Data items
──────────────────────────────

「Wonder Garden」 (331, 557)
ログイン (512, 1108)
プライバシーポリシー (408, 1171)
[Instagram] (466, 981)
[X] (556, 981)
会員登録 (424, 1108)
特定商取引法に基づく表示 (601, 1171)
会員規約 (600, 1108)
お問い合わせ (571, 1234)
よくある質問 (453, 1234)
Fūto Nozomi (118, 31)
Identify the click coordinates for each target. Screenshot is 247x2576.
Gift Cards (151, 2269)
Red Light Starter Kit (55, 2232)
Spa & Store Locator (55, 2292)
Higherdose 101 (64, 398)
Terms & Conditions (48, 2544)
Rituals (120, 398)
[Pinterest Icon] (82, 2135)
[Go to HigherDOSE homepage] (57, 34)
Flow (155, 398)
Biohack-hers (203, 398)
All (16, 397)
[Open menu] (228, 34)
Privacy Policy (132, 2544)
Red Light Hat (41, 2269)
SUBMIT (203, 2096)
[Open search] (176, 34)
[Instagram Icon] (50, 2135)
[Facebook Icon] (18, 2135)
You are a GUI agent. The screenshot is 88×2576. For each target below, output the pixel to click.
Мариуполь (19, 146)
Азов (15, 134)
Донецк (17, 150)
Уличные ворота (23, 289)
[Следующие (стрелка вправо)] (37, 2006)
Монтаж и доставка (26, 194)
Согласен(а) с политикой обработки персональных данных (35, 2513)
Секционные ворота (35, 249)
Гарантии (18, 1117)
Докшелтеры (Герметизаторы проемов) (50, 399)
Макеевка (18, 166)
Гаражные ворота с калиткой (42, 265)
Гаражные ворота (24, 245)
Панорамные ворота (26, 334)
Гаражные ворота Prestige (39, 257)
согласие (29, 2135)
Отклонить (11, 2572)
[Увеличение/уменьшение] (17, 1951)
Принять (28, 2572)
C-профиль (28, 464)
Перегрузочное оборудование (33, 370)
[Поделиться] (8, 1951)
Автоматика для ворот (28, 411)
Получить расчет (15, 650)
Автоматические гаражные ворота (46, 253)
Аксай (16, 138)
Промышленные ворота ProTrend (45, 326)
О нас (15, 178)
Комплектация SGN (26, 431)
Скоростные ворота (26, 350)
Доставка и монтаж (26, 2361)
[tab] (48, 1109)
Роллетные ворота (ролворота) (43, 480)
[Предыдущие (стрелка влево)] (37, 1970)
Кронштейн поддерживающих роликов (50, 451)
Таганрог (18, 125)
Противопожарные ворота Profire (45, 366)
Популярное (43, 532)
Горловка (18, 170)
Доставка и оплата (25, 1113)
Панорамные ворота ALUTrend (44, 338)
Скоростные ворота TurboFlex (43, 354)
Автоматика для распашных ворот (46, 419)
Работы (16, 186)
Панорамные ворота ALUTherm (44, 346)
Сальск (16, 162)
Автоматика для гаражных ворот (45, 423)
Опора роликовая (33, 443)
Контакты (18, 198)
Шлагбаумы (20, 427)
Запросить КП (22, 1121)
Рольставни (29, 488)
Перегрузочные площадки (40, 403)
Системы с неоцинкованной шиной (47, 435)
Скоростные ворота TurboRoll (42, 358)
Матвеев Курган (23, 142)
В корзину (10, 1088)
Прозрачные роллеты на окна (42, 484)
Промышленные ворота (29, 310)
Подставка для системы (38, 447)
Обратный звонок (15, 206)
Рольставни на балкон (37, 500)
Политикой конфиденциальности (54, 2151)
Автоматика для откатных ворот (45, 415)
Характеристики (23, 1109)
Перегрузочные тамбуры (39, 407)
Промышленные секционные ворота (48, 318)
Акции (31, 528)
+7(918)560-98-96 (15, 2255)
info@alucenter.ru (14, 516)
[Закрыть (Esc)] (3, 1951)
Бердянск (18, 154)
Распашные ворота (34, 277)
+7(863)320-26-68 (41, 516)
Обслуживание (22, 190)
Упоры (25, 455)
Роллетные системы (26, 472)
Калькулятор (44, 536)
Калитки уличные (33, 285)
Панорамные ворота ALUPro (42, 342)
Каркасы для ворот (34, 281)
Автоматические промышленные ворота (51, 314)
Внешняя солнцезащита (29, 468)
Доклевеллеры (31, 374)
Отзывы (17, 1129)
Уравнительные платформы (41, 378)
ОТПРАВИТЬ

──────────────────────────────

Each line of the data is to be written out again exactly.

ANSWER TO THIS TASK →
「Wonder Garden」 (331, 557)
ログイン (512, 1108)
プライバシーポリシー (408, 1171)
[Instagram] (466, 981)
[X] (556, 981)
会員登録 (424, 1108)
特定商取引法に基づく表示 (601, 1171)
会員規約 (600, 1108)
お問い合わせ (571, 1234)
よくある質問 (453, 1234)
Fūto Nozomi (118, 31)
Identify the click coordinates for each target. Screenshot is 247x2576.
Gift Cards (151, 2269)
Red Light Starter Kit (55, 2232)
Spa & Store Locator (55, 2292)
Higherdose 101 (64, 398)
Terms & Conditions (48, 2544)
Rituals (120, 398)
[Pinterest Icon] (82, 2135)
[Go to HigherDOSE homepage] (57, 34)
Flow (155, 398)
Biohack-hers (203, 398)
All (16, 397)
[Open menu] (228, 34)
Privacy Policy (132, 2544)
Red Light Hat (41, 2269)
SUBMIT (203, 2096)
[Open search] (176, 34)
[Instagram Icon] (50, 2135)
[Facebook Icon] (18, 2135)
You are a GUI agent. The screenshot is 88×2576. For each target below, output the pixel to click.
Мариуполь (19, 146)
Азов (15, 134)
Донецк (17, 150)
Уличные ворота (23, 289)
[Следующие (стрелка вправо)] (37, 2006)
Монтаж и доставка (26, 194)
Согласен(а) с политикой обработки персональных данных (35, 2513)
Секционные ворота (35, 249)
Гарантии (18, 1117)
Докшелтеры (Герметизаторы проемов) (50, 399)
Макеевка (18, 166)
Гаражные ворота с калиткой (42, 265)
Гаражные ворота (24, 245)
Панорамные ворота (26, 334)
Гаражные ворота Prestige (39, 257)
согласие (29, 2135)
Отклонить (11, 2572)
[Увеличение/уменьшение] (17, 1951)
Принять (28, 2572)
C-профиль (28, 464)
Перегрузочное оборудование (33, 370)
[Поделиться] (8, 1951)
Автоматика для ворот (28, 411)
Получить расчет (15, 650)
Автоматические гаражные ворота (46, 253)
Аксай (16, 138)
Промышленные ворота ProTrend (45, 326)
О нас (15, 178)
Комплектация SGN (26, 431)
Скоростные ворота (26, 350)
Доставка и монтаж (26, 2361)
[tab] (48, 1109)
Роллетные ворота (ролворота) (43, 480)
[Предыдущие (стрелка влево)] (37, 1970)
Кронштейн поддерживающих роликов (50, 451)
Таганрог (18, 125)
Противопожарные ворота Profire (45, 366)
Популярное (43, 532)
Горловка (18, 170)
Доставка и оплата (25, 1113)
Панорамные ворота ALUTrend (44, 338)
Скоростные ворота TurboFlex (43, 354)
Автоматика для распашных ворот (46, 419)
Работы (16, 186)
Панорамные ворота ALUTherm (44, 346)
Сальск (16, 162)
Автоматика для гаражных ворот (45, 423)
Опора роликовая (33, 443)
Контакты (18, 198)
Шлагбаумы (20, 427)
Запросить КП (22, 1121)
Рольставни (29, 488)
Перегрузочные площадки (40, 403)
Системы с неоцинкованной шиной (47, 435)
Скоростные ворота TurboRoll (42, 358)
Матвеев Курган (23, 142)
В корзину (10, 1088)
Прозрачные роллеты на окна (42, 484)
Промышленные ворота (29, 310)
Подставка для системы (38, 447)
Обратный звонок (15, 206)
Рольставни на балкон (37, 500)
Политикой конфиденциальности (54, 2151)
Автоматика для откатных ворот (45, 415)
Характеристики (23, 1109)
Перегрузочные тамбуры (39, 407)
Промышленные секционные ворота (48, 318)
Акции (31, 528)
+7(918)560-98-96 (15, 2255)
info@alucenter.ru (14, 516)
[Закрыть (Esc)] (3, 1951)
Бердянск (18, 154)
Распашные ворота (34, 277)
+7(863)320-26-68 (41, 516)
Обслуживание (22, 190)
Упоры (25, 455)
Роллетные системы (26, 472)
Калькулятор (44, 536)
Калитки уличные (33, 285)
Панорамные ворота ALUPro (42, 342)
Каркасы для ворот (34, 281)
Автоматические промышленные ворота (51, 314)
Внешняя солнцезащита (29, 468)
Доклевеллеры (31, 374)
Отзывы (17, 1129)
Уравнительные платформы (41, 378)
ОТПРАВИТЬ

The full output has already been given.